Akhirnya, jabatan Kepala BBPOM di Surabaya yang masih diemban Sapari pun dilelangkan melalui website BPOM pada 5 Juni 2018, sekitar pukul 17:24 WIB, dan 22 dan 28 Juni 2018 diposting di Instagram BPOM. Pada 19 September 2018 Sapari diberhentikan tanpa kesalahan dan dasar hukum yang jelas. “Padahal, sebelum itu, pada 16 Agustus 2018, saya diusulkan naik pangkat ke Presiden,” katanya.

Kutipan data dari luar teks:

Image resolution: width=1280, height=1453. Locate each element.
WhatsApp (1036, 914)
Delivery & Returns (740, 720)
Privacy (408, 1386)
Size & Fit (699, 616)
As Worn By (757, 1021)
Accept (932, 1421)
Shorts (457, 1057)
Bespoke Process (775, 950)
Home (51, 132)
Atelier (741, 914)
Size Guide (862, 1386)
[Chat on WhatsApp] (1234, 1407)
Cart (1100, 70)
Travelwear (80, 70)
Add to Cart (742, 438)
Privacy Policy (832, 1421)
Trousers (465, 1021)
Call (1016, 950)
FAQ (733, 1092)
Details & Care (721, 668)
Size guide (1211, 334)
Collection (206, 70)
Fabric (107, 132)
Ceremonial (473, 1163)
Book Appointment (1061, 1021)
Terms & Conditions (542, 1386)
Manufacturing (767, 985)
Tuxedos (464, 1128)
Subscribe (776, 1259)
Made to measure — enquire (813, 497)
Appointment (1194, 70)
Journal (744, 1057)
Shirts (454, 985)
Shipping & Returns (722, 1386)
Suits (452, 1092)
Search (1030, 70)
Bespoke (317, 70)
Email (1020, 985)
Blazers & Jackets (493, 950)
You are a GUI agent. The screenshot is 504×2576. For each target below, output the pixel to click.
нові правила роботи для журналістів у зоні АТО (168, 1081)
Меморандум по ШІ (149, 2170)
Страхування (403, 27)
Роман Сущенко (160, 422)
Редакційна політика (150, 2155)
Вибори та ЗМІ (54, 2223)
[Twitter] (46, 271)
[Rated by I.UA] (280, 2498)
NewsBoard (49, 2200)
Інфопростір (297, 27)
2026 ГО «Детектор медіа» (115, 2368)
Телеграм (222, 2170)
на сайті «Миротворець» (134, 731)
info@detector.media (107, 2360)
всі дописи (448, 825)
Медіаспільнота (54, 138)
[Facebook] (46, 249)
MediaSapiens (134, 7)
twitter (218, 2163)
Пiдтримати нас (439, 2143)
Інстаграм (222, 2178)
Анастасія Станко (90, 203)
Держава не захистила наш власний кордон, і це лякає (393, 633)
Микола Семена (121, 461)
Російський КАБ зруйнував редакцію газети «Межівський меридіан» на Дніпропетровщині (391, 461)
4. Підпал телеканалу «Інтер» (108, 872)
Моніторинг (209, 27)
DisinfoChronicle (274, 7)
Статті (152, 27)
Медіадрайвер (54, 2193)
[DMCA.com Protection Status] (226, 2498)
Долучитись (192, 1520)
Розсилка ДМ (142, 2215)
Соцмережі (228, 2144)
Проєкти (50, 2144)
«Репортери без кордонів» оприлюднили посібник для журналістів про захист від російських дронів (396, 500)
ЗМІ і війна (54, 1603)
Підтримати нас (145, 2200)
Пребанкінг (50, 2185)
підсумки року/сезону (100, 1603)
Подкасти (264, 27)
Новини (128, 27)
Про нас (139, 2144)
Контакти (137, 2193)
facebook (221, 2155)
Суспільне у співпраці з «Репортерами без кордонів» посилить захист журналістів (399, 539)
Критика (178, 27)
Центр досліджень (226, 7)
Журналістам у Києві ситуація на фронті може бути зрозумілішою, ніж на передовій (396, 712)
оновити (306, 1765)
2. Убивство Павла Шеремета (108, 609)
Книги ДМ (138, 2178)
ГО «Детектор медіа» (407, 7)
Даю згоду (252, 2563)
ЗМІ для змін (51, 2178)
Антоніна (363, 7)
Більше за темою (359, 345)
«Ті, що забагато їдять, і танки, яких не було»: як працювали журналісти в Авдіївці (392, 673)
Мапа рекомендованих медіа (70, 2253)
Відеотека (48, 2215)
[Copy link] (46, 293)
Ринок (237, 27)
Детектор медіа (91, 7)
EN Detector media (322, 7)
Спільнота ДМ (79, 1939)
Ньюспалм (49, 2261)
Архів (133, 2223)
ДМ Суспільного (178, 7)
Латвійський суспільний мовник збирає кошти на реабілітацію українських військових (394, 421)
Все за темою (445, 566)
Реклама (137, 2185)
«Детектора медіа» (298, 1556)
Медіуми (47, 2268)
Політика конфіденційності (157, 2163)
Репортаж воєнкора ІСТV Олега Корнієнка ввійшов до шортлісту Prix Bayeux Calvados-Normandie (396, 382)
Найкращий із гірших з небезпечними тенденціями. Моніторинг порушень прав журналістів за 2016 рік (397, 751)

Seperti diketahui, Sapari dipensiunkan oleh Ka BPOM melalui SK Pensiun Nomor : 00032/15014/AZ/03/19 tanggal 26 Maret 2019 yang cacat prosedur. SK Pensiun diterimanya pada 9 Mei 2019, tepatnya sehari setelah putusan PTUN Jakarta tanggal 8 Mei 2019 yang dimenangkan Sapari. Anehnya, pada SK Pensiun yang diterimanya tertulis bahwa dia dipensiunkan oleh Kepala BPOM melalui SK Pensiun TMT tertanggal 1 Oktober 2018 dengan Pertimbangan Teknis (Pertek) dari BKN tanggal 20 Maret 2019, dengan berkas kelengkapan belum terpenuhi atau belum lengkap. Bahkan, menurut Sapari, ada indikasi manipulasi persyaratan kelengkapan berkas pensiun.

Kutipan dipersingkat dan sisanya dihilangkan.